12 Furthermore, the prosecutor said:

The prosecution case is that there were a series of acts and omissions by the corporate defendant that have been set out in correspondence to the defendants that if taken would have ensured safety to people at the premises. These acts and omissions are in the Applications for Order and include a failure to undertake a risk assessment with respect to people working at height at the premises; the failure to ensure that there was a falls prevention system in place at the premises such as perimeter scaffolding, temporary handrails, the use of falls arrest harnesses, safe work platforms and toe boards or any other combination of them; the failure to provide and maintain either by itself or through others the use of safe work method statements for people who were working at the premises; the failure to provide a safety management plan for the premises; and the failure to provide premises specific induction training to people working at the premises.

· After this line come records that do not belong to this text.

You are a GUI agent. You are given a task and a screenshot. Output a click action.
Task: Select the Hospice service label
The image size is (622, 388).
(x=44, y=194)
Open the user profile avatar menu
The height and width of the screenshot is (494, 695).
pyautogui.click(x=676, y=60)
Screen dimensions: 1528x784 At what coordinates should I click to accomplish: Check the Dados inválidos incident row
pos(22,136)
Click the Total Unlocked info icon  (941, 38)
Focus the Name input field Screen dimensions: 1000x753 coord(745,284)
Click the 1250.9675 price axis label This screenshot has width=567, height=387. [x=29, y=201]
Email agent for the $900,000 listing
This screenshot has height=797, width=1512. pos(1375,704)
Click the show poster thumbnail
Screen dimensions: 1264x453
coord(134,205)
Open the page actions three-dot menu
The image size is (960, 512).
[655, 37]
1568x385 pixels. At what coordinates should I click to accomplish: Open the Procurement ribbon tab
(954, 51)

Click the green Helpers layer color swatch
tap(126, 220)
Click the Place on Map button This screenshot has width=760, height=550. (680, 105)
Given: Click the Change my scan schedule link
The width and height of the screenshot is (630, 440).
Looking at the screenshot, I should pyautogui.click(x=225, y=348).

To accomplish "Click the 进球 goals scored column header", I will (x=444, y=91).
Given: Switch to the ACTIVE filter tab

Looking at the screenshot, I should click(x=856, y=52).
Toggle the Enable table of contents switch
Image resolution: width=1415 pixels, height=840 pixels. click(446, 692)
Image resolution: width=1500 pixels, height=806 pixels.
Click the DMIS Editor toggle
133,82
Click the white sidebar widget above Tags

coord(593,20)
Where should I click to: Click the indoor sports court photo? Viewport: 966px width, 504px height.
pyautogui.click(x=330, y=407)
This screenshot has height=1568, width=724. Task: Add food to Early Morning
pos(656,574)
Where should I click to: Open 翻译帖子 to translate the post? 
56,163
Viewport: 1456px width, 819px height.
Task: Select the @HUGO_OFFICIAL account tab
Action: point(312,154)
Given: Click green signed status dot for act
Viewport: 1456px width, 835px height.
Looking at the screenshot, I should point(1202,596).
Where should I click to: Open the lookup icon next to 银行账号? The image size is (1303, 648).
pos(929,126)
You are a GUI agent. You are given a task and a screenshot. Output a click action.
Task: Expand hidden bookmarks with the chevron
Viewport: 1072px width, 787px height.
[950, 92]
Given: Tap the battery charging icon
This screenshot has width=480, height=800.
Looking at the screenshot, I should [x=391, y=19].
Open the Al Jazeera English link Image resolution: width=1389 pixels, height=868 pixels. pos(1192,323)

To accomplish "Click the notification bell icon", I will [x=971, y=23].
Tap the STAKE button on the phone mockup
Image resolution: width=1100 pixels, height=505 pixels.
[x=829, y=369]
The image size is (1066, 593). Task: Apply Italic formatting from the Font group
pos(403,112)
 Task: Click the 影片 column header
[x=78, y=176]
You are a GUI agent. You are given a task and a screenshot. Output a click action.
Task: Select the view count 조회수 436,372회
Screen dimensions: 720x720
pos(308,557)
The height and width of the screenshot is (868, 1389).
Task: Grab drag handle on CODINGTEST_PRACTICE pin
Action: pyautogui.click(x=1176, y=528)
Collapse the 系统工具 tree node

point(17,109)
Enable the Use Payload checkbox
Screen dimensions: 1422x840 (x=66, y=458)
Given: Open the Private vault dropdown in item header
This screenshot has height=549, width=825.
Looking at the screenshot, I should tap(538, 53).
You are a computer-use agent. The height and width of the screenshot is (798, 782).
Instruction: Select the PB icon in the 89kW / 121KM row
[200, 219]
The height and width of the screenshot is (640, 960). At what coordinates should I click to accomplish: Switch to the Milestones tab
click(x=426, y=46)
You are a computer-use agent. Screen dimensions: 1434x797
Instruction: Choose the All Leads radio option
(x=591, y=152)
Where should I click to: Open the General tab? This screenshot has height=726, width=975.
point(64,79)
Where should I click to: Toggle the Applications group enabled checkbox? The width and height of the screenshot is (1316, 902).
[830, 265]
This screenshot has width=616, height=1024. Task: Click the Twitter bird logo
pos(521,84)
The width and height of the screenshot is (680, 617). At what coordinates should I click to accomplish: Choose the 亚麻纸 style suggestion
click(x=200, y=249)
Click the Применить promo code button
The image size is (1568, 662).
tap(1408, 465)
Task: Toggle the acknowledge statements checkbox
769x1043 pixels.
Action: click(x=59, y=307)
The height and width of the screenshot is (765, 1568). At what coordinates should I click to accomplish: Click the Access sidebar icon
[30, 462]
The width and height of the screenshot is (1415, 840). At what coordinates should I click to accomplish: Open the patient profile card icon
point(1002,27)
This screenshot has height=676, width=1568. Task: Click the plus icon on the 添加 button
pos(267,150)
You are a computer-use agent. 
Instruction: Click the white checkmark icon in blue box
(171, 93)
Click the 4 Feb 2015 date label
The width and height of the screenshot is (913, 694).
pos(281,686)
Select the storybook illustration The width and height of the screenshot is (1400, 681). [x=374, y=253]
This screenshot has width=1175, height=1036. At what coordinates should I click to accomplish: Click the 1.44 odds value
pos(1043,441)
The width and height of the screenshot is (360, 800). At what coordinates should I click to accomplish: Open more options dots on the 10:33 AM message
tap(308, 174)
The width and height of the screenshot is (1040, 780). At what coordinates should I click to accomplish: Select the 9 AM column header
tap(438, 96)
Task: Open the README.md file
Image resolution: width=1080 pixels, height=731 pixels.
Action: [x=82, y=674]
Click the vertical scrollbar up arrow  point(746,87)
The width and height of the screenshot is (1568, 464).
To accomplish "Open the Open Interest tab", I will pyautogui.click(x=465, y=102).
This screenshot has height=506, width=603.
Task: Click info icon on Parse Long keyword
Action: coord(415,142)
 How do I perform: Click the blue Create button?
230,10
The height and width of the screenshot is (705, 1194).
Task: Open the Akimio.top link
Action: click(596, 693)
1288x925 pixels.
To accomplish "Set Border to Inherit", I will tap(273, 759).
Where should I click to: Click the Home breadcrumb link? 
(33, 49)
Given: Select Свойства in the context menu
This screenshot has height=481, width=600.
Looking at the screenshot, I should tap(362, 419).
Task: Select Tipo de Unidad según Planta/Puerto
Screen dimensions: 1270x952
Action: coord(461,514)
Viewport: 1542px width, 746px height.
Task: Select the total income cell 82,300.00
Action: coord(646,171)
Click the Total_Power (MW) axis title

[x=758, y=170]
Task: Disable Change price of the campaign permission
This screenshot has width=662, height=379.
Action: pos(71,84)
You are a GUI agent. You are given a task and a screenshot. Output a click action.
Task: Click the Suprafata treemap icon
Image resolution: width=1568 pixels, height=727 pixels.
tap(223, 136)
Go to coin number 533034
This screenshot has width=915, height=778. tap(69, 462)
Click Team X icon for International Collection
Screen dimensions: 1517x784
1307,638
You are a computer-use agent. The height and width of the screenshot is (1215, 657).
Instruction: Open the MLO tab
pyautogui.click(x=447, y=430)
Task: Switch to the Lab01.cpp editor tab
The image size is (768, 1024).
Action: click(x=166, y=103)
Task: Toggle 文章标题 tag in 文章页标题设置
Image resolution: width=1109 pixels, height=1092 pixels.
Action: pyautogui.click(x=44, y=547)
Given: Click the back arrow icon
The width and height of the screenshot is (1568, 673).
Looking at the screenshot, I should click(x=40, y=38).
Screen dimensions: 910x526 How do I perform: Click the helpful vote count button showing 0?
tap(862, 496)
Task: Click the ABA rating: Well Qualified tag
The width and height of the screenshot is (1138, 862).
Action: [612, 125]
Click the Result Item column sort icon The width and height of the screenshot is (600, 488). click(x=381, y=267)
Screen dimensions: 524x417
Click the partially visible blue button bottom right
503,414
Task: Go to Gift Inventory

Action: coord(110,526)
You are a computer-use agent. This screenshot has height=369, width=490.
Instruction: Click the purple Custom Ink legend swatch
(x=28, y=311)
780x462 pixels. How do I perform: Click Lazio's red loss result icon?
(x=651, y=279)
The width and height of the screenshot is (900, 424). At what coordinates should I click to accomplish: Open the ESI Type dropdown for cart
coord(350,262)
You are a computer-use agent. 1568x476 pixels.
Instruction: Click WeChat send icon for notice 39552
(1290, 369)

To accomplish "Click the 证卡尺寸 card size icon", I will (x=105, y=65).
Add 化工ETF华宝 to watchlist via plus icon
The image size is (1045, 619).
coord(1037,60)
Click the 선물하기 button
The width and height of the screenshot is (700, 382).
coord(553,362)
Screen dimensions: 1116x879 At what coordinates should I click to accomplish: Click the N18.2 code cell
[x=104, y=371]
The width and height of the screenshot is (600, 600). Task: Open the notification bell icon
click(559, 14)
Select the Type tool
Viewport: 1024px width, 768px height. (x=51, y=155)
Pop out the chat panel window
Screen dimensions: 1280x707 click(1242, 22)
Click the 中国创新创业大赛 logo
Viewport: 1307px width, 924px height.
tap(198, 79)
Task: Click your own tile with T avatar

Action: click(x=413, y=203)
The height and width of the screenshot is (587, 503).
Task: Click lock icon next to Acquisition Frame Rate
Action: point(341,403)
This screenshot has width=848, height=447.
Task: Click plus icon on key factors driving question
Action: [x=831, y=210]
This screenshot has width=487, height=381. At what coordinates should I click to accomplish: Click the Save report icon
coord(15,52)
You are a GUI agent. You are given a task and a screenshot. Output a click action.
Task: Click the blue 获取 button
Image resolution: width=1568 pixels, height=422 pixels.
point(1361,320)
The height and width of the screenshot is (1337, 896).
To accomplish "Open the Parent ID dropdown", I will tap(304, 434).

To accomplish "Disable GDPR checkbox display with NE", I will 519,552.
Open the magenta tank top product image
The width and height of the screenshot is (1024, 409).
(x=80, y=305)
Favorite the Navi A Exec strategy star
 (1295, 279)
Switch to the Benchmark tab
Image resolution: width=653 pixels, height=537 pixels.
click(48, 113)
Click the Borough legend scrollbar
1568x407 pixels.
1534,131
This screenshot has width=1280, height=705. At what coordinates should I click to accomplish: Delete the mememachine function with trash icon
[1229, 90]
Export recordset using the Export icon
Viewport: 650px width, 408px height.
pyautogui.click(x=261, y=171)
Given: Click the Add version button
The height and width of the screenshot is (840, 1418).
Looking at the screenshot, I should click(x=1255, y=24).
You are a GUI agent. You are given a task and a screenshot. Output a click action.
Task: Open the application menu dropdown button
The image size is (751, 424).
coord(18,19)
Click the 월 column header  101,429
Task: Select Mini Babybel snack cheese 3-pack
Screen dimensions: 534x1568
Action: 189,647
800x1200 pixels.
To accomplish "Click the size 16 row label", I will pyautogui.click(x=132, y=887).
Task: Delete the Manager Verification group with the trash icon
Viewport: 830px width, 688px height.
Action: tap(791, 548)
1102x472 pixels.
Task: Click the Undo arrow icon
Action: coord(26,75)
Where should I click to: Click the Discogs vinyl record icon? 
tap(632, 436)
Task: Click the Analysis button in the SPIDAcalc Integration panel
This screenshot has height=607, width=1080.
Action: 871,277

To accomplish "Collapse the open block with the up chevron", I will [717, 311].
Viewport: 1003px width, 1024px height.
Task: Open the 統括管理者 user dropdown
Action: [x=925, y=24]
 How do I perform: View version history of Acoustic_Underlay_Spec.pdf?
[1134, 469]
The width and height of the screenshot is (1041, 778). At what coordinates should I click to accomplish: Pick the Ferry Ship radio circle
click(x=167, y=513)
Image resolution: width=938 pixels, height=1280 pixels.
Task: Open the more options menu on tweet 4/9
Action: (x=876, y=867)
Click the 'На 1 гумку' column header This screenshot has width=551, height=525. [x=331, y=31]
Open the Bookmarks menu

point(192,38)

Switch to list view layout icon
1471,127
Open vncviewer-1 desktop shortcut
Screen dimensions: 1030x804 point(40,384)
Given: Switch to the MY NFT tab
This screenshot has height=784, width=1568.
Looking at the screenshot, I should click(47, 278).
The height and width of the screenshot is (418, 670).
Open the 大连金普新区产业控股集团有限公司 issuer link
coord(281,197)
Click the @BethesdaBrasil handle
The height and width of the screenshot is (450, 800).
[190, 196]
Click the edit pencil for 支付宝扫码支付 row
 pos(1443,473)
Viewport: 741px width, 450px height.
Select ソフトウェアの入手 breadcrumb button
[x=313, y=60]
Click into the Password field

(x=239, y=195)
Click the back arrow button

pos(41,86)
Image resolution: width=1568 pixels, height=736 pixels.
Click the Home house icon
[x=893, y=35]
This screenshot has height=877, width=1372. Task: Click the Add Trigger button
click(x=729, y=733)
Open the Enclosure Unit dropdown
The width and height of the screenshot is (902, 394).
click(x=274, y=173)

13 As is obvious from the position asserted by the defendants and the engagement by the prosecutor, a fundamental issue to be determined in these proceedings is whether and to what extent the corporate defendant, Pymble No 1 Pty Ltd, had control over the premises in circumstances where it had entered into a building contract with a principal contractor. This is a matter that must be determined upon the basis of evidence properly adduced for the purpose of the proceedings.


14 The application filed by the defendants is dismissed. Costs are reserved.


15 The proceedings are set down for hearing for five days beginning at 10am on 25 October 2010.